Even through the swelling, he could make out the silhouette of his brother, standing tall and scowling like a storm cloud. The sight made his stomach twist—not just in relief, but dread. The uniform said everything.

He was still in his school gear.

Which meant he was furious.

That infamous uniform—clean-cut but mean—carried weight in these streets. The slick black jacket with gold buttons, the checkered green-and-black cuffs, the Bronson coat of arms on the chest. It wasn’t just fabric. It was reputation.

A symbol feared in hood-riddled public schools across the five boroughs. A uniform that looked more like a biker’s cut than any standard school outfit.

It belonged to the most notorious institution in Queens—Bronson Tech Academy.

A school that didn’t teach kids how to play nice, but how to survive. How to fight.

Home to 800 students. All sluggers. All scrappers.

And right now, one of them was standing in front of Ritchie, breathing heavily, holding a bloodied piece of lumber like a badge of honor.

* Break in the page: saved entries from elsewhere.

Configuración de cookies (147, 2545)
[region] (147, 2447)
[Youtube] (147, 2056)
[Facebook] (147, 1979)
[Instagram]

They wore uniforms—yet another strange quirk of the school, one that made it feel like some bizarre blend of prep academy and underground fight club. The design was sharp and unmistakably custom. A sleek black jacket, buttoned high to the collar with polished gold fasteners, gave off the air of authority with a rebellious edge. The cuffs were trimmed in a bold checkered pattern—green and black squares that broke the formality with a punch of color.

Emblazoned on the left chest was Bronson’s coat of arms: an oval-shaped shield flanked by two prestigious boxers, muscles taut and stoic looking. Above the shield floated the crown similar to those in old fairytales of Arthurian legends. 

He wore the jacket over a pair of matching black cargo pants, crisp in cut. And where the uniform demanded polished leather shoes, his brother—as always—ignored the rulebook. On his feet were the same scuffed-up tennis shoes he wore everywhere, frayed at the soles and stained by the city’s asphalt.

He glared down at Ritchie’s smirking face, his hazel eyes were sharp and glaring, his dyed bleach hair was tuft meaning he was scratching his head trying to find him. His face was beat red and the sixteen year old boy was heaving breaths through his narrow nose. 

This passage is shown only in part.